Quant à Samson, il aurait bien pu s’inscrire pour les cours de vacances organisés durant le mois d’aout par les établissements scolaires de la ville. Mais la perspective de gagner 2 à 3 € à la fin de chaque journée a été plus alléchante. Il compte payer ainsi ses fournitures scolaires pour préparer la prochaine rentrée : « Je suis l’aîné de la famille. Mon père est mort depuis deux ans. Nous sommes trois et ma mère en fait déjà beaucoup », confie-t-il.
Pallier l’incapacité du secteur formel
Il est facile pour n’importe qui de vendre de l’essence de contrebande : un budget d’une centaine d’euros est largement suffisamment pour cette activité parfois funeste. Par exemple quand certains vendeurs entreposent des centaines de litres d’essence dans leur maison. Résultat : un incendie avec à la clé des dégâts matériels et un drame humain qui pouvait être évité.
Avant de démarrer sa moto, Kuassi conjure le mauvais sort et espère ne jamais vivre un tel évènement. Même à la nuit tombée, certains de ces étalages continuent de vendre de l’essence en se servant soit de l’éclairage public quand il fonctionne, ou bien grâce à une lampe rechargeable, ou très souvent en se connectant au compteur électrique d’une maison voisine. Disponible donc 24h sur 24, l’autre terreau fertile à la commercialisation de l’essence de contrebande est lié à l’incapacité des stations service du secteur formel à satisfaire une demande qui est forte.
A chaque fois que les autorités béninoises ont voulu, même timidement, lutter contre les fraudeurs, bon nombre de Béninois ont rétorqué qu’il faudrait au préalable que le nombre des stations officielles soit nettement revu à la hausse. Et le prix à la pompe fixé par le gouvernement est jugé exorbitant par beaucoup. Dans un pays où les chiffres officiels du taux de chômage sont inconnus, Kuassi et ses centaines de milliers d’autres compères peuvent réaliser grâce à ce système D une marge bénéficiaire largement supérieure au Smig fixé à environ 45 € au Bénin.

-=-=-=-=-

(Exercices à faire)
**1)** Que dit le texte sur l'essence de contrebande au Bénin à propos de ces trois points ?
(a) Combien Samson espère-t-il gagner à la fin de chaque journée ?
(b) Quel budget suffit pour se lancer dans la vente d'essence de contrebande ?
(c) À combien le Smig est-il fixé au Bénin ?
**2)** Prolongez le texte sur l'essence de contrebande au Bénin au-delà de sa dernière phrase.
Les lignes qui viennent ensuite forment un matériau indépendant du texte.

(Données ci-dessous)
-=-=-=-=-

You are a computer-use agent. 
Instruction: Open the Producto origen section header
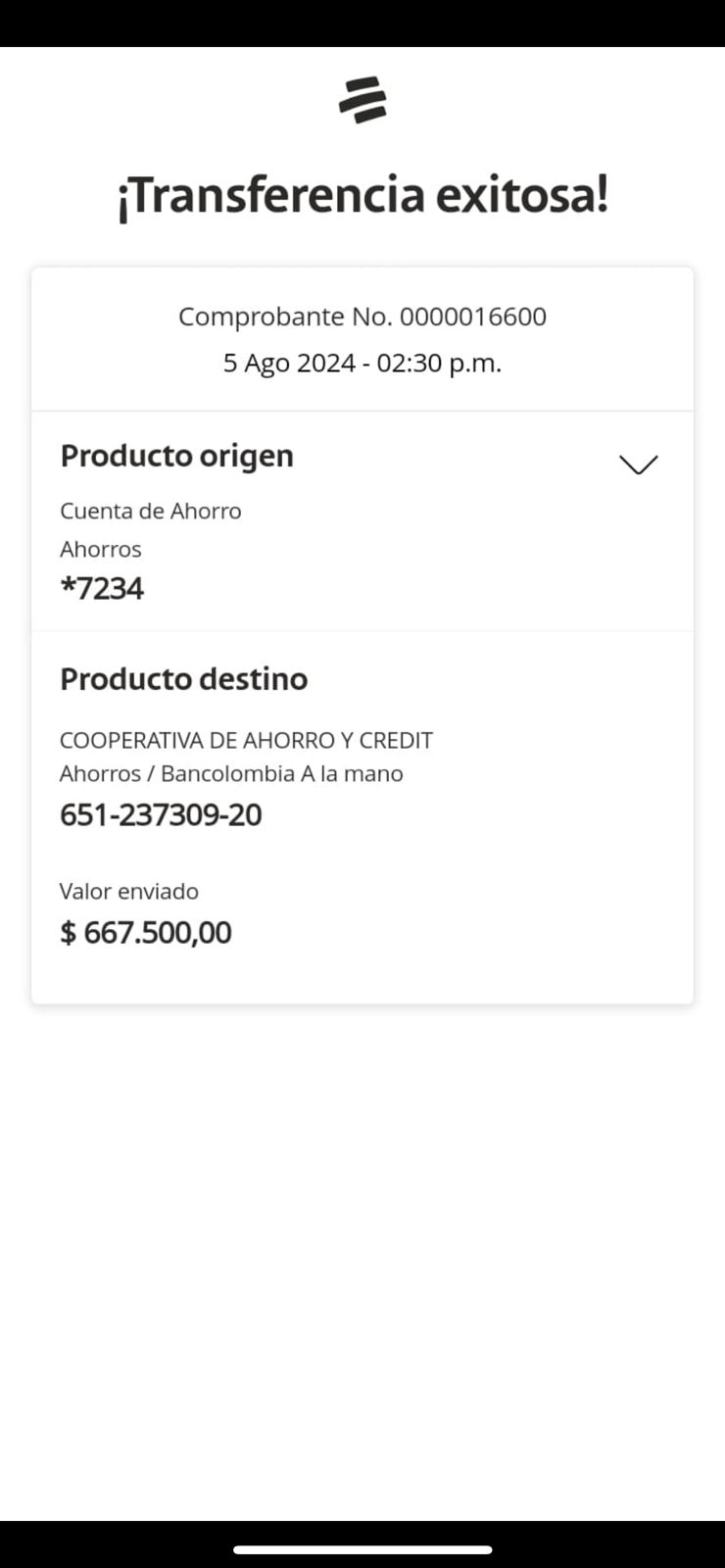177,456
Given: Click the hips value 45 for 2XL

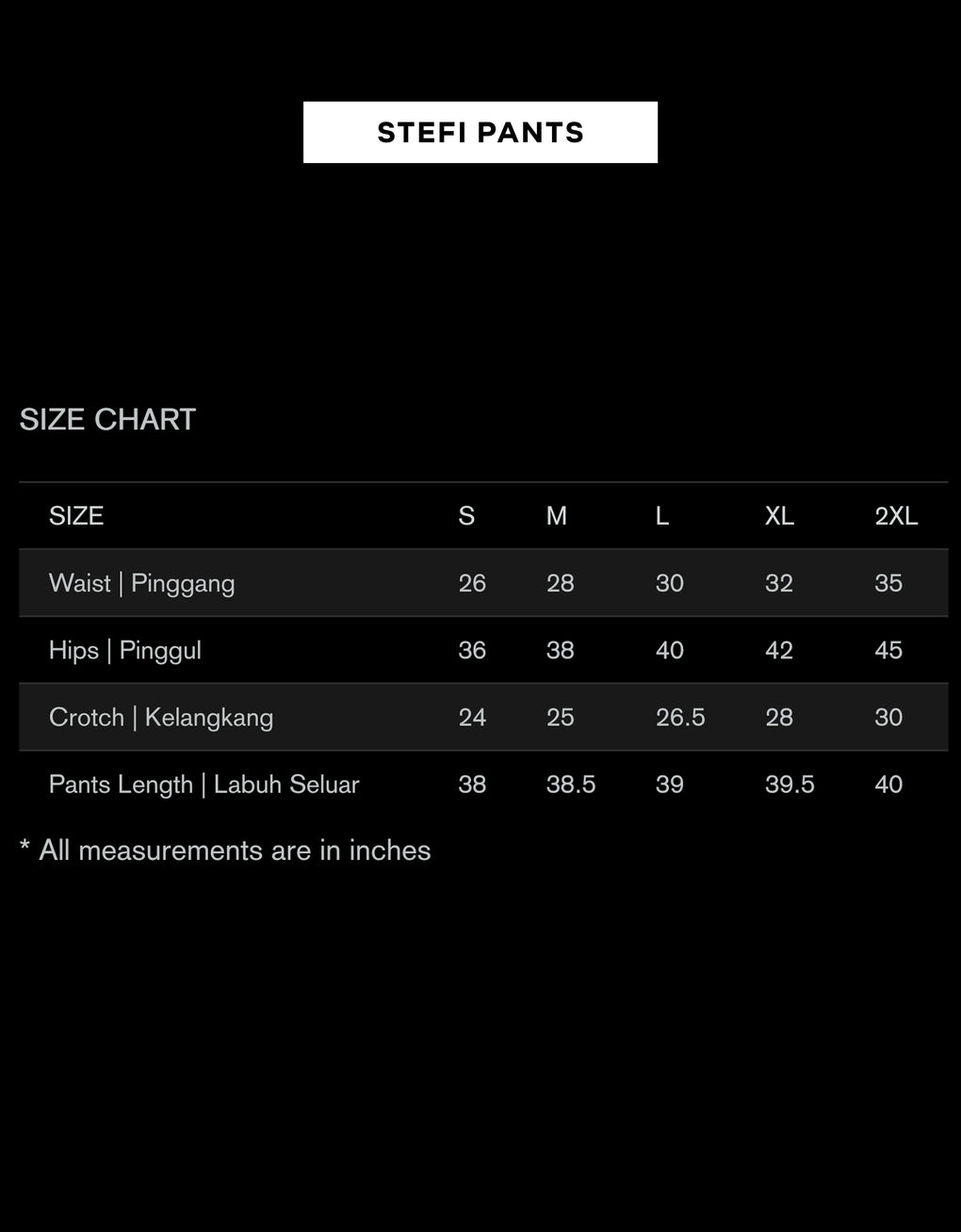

-=-=-=-=-

(Corrigé de l'exercice)
**1)**
(a) 2 à 3 €.
(b) Une centaine d'euros.
(c) Environ 45 €.

**2)**
Le flop des mini-stations service
Après son élection en mars 2006, Boni Yayi, le président béninois, a annoncé à grands renforts médiatiques qu’il allait combattre activement la vente illégale de l’essence. Il a encouragé l’installation de mini-stations proposant une partie des prestations des stations-service classiques. Officiellement reconnues par les services étatiques, elles devaient surtout vendre de l’essence aux usagers. Un projet de financement de la construction de micro-stations a été lancé en octobre 2008 pour la reconversion des vendeurs du secteur informel. D’un coût de 1.200.000 €, ce projet consistait principalement à la mise à la disposition des bénéficiaires de crédits à un taux de 10% l’an avec une rétrocession de 50% des intérêts payés à ceux qui auront remboursé intégralement le crédit octroyé.
Il faut 23.000 € pour devenir propriétaire d’une mini-station, une caution qui a rebuté beaucoup d’acteurs du secteur informel. Aussi, bien que nombre de ces mini-stations se soient installés, leurs recettes sont très faibles et certaines ont dû fermer depuis.
Les nombreux transvasements de l’essence de contrebande engendrent une pollution des eaux de ruissellement et une pollution atmosphérique par les vapeurs dégagées. Selon Grégoire Akofodji, ministre béninois du commerce en 2008, « le trafic des produits pétroliers est à l’origine du développement des maladies cardio-vasculaires, hypertension artérielle, réduction progressive de l’intelligence, des dépressions, des fatigues physiques et psychiques ».